Work request: Select the lines of the records containing the word "Expand" and list them.
>>>
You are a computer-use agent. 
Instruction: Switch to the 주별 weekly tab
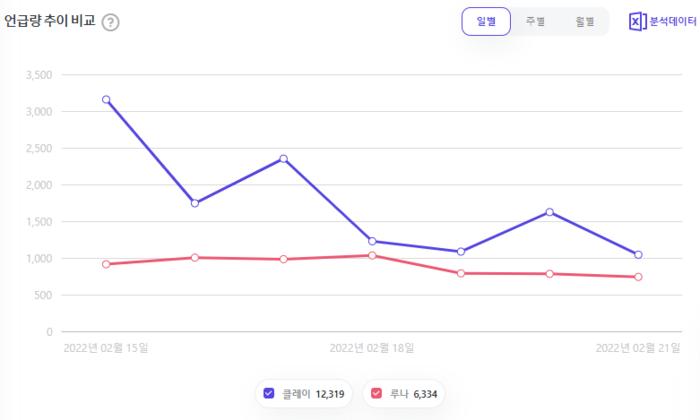click(x=535, y=21)
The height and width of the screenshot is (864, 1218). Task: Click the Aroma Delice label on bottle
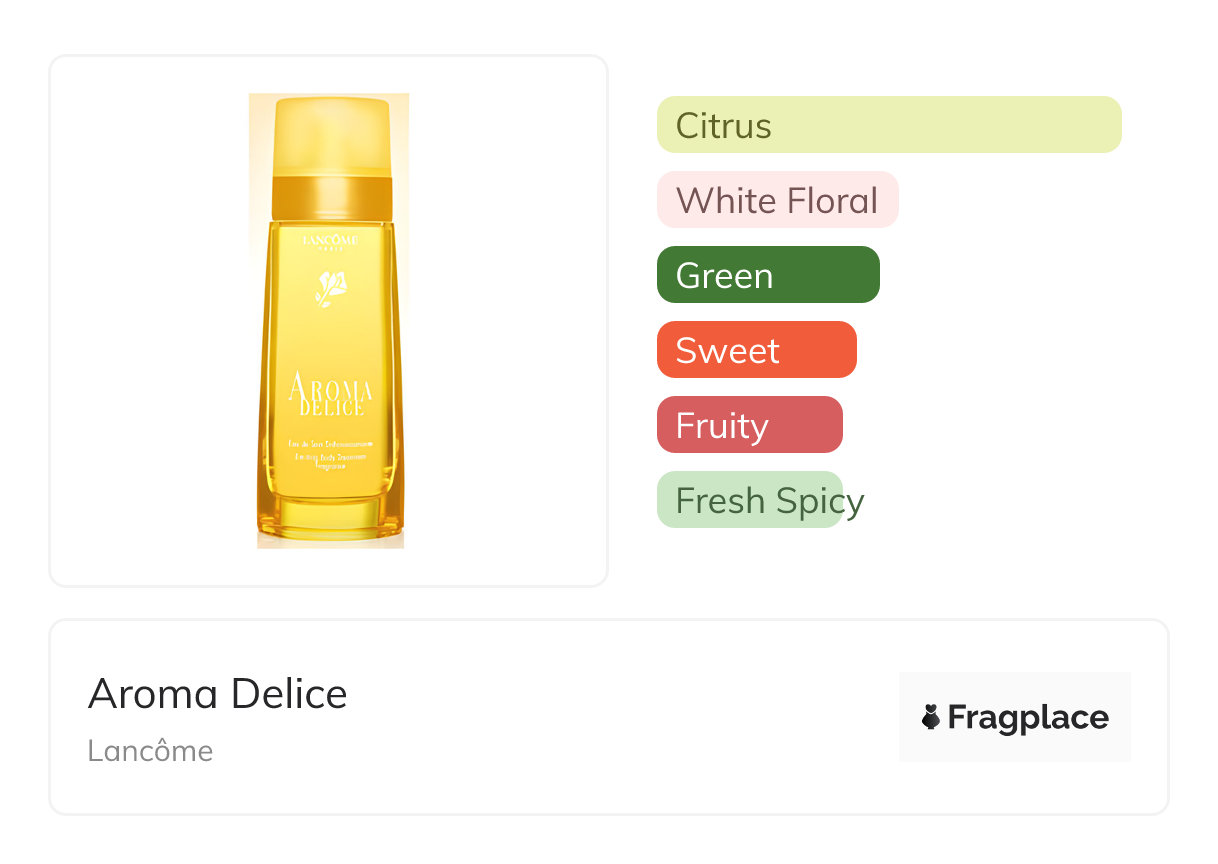click(x=330, y=396)
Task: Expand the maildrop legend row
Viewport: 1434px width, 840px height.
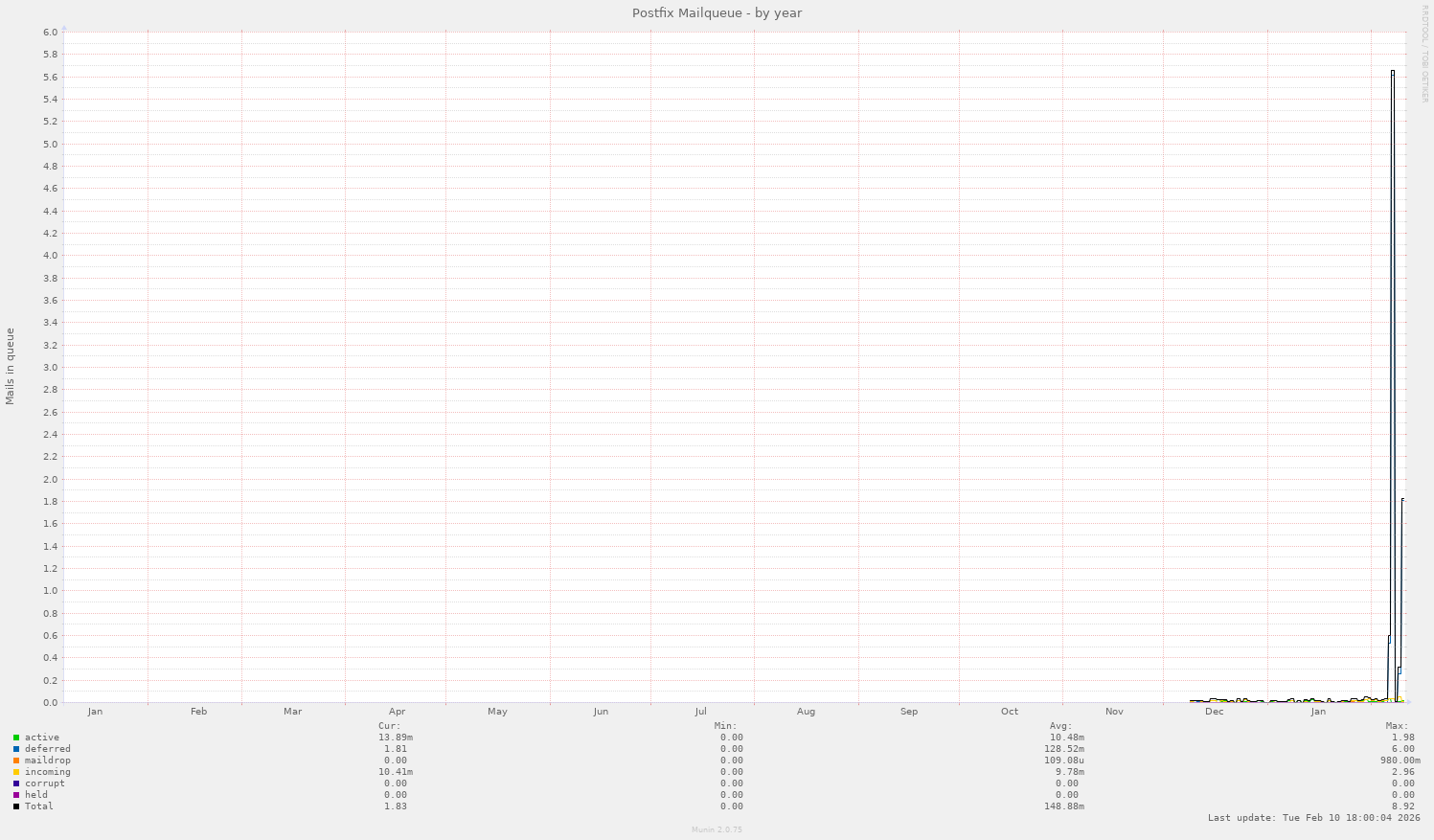Action: pyautogui.click(x=48, y=760)
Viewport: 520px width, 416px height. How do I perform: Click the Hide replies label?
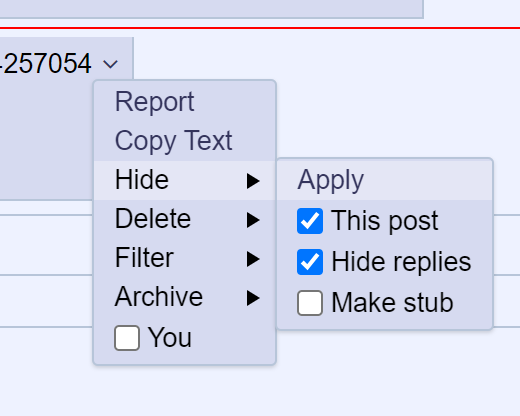coord(401,262)
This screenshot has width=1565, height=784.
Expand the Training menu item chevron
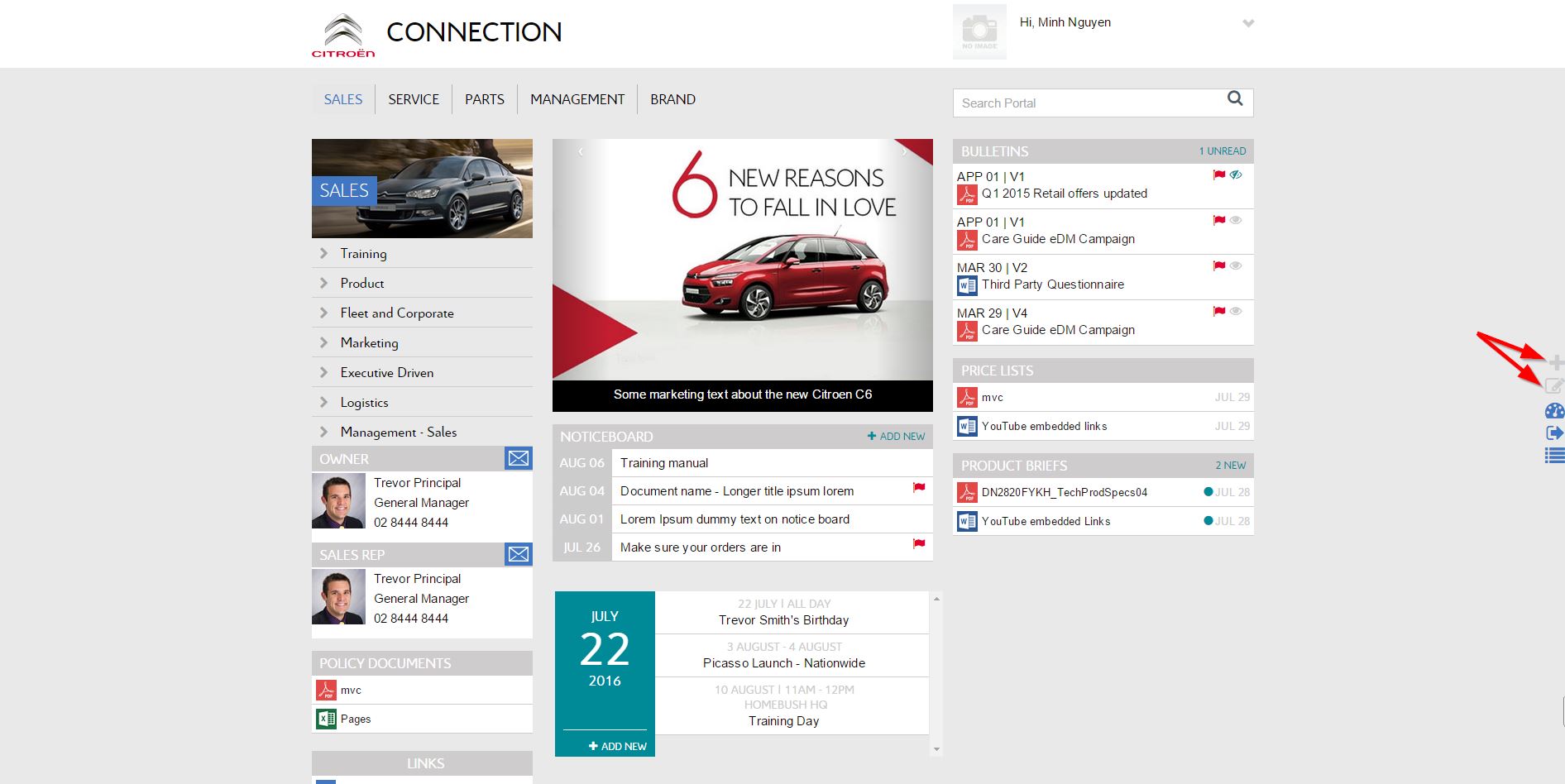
<<<
Result for this task:
Task: Expand the maildrop legend row
Expand the Training menu item chevron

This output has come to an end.